Extrait choisi:
--------------------------------

Omniprésentes dans les entreprises, les machines exposent à toutes sortes de risques un nombre important de salariés de différents secteurs. « On pense bien sûr à l’industrie, que ce soit la métallurgie, la plasturgie, l’industrie du bois, l’agroalimentaire ou l’automobile, énumère Jean-Christophe Blaise, responsable de laboratoire à l’INRS. Mais d’autres secteurs comme la logistique, les travaux publics ou l’agriculture, notamment, sont aussi concernés. Et ce, de manière de plus en plus prégnante avec le développement de nouveaux types de machines, capables de réaliser des tâches de plus en plus variées et complexes. »
QU’EST-CE QU’UNE MACHINE ?

--------------------------------

Données fournies:

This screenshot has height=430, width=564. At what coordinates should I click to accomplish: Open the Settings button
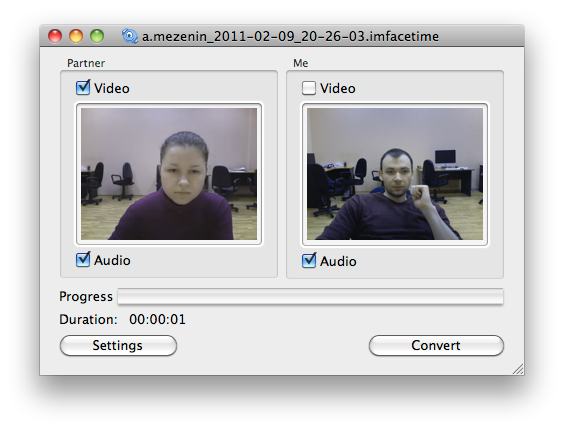118,345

--------------------------------

Consignes:
a) Résumez l'extrait en deux phrases.
b) D'après l'extrait, quelle fonction Jean-Christophe Blaise occupe-t-il à l'INRS ?
c) Expliquez, en une ou deux phrases et selon l'extrait, pourquoi des secteurs comme la logistique, les travaux publics ou l'agriculture sont de plus en plus concernés par les risques liés aux machines.

Réponses attendues:
a) Les machines, omniprésentes dans les entreprises, exposent à toutes sortes de risques un nombre important de salariés de différents secteurs. Au-delà de l'industrie, la logistique, les travaux publics et l'agriculture sont aussi concernés, et de plus en plus avec le développement de nouveaux types de machines.

b) Il est responsable de laboratoire à l'INRS.

c) Ces secteurs sont de plus en plus concernés en raison du développement de nouveaux types de machines. Celles-ci sont capables de réaliser des tâches de plus en plus variées et complexes.